What are the best practices for sharing prod and staging OTel workloads in 1 Kubernetes cluster using OTel Collector?

yaihui commented 5 months ago

Hi,

I have 2 environments of my application, staging and production, running in 1 Kubernetes cluster, segregated by different namespaces.

I have already deployed an OTel Collector as a daemonset with OTel Operator, and applied autoinstrumentation CRD on staging namespace, exporting to http://opentelemetry-collector.opentelemetry:4318. On my collector helm chart, I have defined my otlphttp exporter endpoint to point to an ECE APM endpoint instance.

Wanted to seek advice - should the production OpenTelemetry data be sharing the same collector to push to a different export endpoint? Or should I create another collector to isolate the loads in case staging has high load?

I tried to also apply autoinstrumentation CRD on production namespace, but export to a different otlphttp exporter endpoint. I tried to deploy a different OTel Collector daemonset in another namespace so that I can define a different otlphttp exporter endpoint for the production environment to export to, but encountered the below error:

message: '0/6 nodes are available: 1 node(s) didn't have free ports for the
    requested pod ports, 1 node(s) didn't match Pod's node affinity/selector,
    1 node(s) had taint {node-role.kubernetes.io/infra: }, that the pod didn't
    tolerate, 3 node(s) had taint {node-role.kubernetes.io/master: }, that the
    pod didn't tolerate.'

Hence, I would like to find out the best practices for using the OTel Collector where I wish to auto-instrument data from my application, different environment to different exporter endpoints.

TylerHelmuth commented 5 months ago

There are a lot of questions here that essentially boil down to general k8s cluster management, but we'll try to help where we can.

As long as you're using daemonsets you wont be able to deploy 2 collector instances that use the same ports. Daemonsets are designed to run on every node and only 1 on each node can claim port 4318. If you want to run 2 daemonset instances of the collector with both using the otlpreceiver one can use 4318 but the other will need you to specify a different port.

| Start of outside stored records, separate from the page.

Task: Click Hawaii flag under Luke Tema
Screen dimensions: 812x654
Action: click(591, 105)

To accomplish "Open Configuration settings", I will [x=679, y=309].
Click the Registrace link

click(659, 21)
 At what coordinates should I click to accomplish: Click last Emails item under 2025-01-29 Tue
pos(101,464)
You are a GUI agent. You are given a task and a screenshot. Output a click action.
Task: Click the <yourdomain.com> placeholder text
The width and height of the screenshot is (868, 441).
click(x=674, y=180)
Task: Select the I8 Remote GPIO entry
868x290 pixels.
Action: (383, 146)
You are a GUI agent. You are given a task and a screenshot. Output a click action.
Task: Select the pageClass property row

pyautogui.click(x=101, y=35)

It is up to you whether you want to manage 1 daemonset for both production and staging or 2 daemonsets. Daemonsets are not cheap as they'll consume resources on every node. Managing 2 deployments is also harder. If you choose to use 1 daemonset you can isolate the data/components using different pipelines within the collector, such as traces/prod and traces/staging, but you'll need to scale the size of the collector to handle both env workloads simultaneously.

yaihui commented 5 months ago

Thanks for the response!

Based on collector, for otlp protocols it's either 4317 (grpc) or 4318 (http).

  otlp:
    protocols:
      grpc:
        endpoint: ${env:MY_POD_IP}:4317
      http:
        endpoint: ${env:MY_POD_IP}:4318

Does this mean that if I have to deploy 2 collector instances, the other otlpreceiver for production environment I can only use 4317? Is there any significant difference between these 2 ports?

On the point

If you choose to use 1 daemonset you can isolate the data/components using different pipelines within the collector, such as traces/prod and traces/staging

How would you define in the collector which endpoint for the telemetry data to go to for the different environments since both are forwarding to the same endpoint and port 4318: http://opentelemetry-collector.opentelemetry:4318?

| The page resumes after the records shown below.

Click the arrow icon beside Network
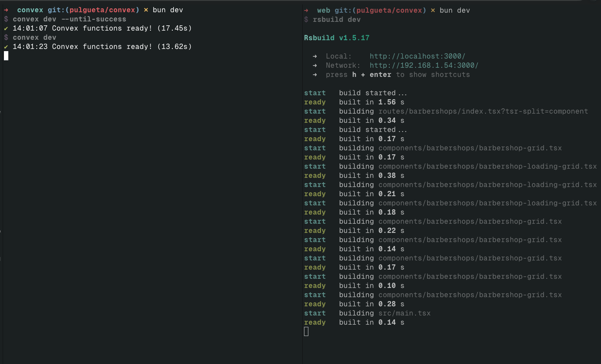The image size is (601, 364). 315,66
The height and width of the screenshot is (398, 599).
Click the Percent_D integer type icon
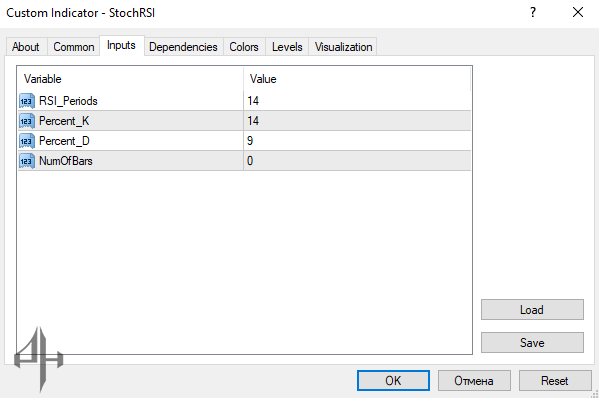click(x=27, y=141)
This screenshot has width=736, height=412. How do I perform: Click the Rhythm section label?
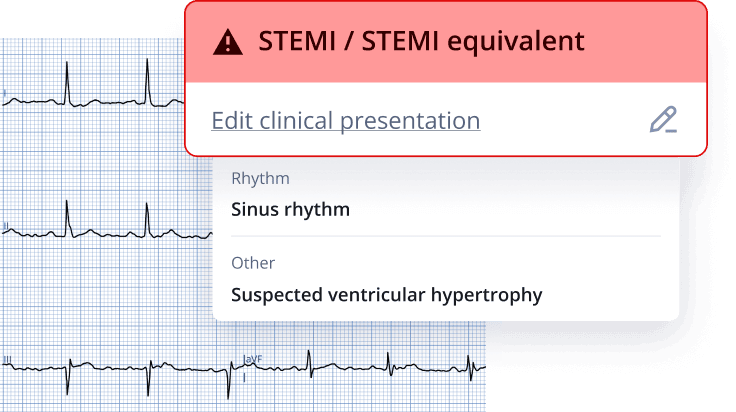click(x=260, y=178)
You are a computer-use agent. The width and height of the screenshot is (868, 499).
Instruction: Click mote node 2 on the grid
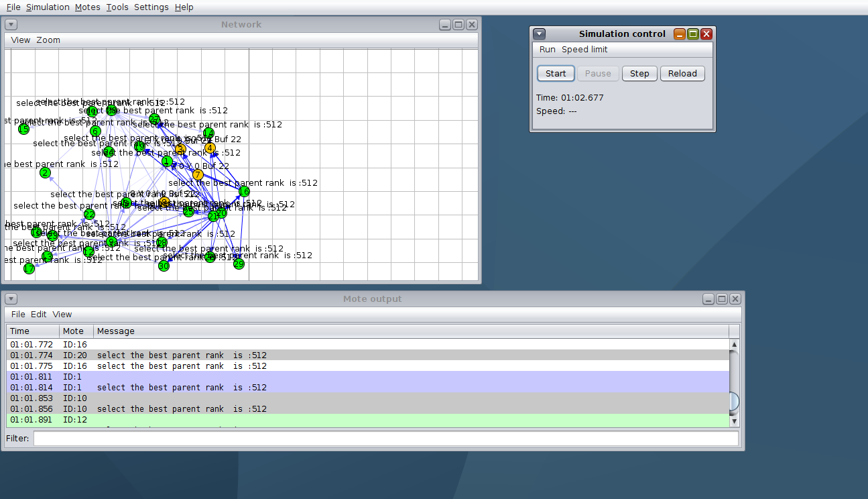(45, 172)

Example of the configuration below:

config:
  exporters:
    otlphttp/staging:
      endpoint: https://example-staging.com:55681
    otlphttp/production:
      endpoint: https://example-production.com:55681
  service:
    pipelines:
      logs/staging:
        exporters:
          - otlphttp/staging
      logs/production:
        exporters:
          - otlphttp/production

How would the collector identify which data belong to staging and production respectively?

swiatekm commented 5 months ago

Even if you could run separate DaemonSets for prod workloads, doing so doesn't provide a lot of meaningful isolation, as they're still running on the same Node, in the same failure domain. Something that people often do with this kind of setup is running production workloads on a separate group of Nodes, therefore physically separating them from other workloads in the cluster. Then you can have one DaemonSet, and a decent amount of isolation.

If you're running a gateway Collector as a Deployment or StatefulSet, there's an argument for having a separate collector for production data there, for similar reasons.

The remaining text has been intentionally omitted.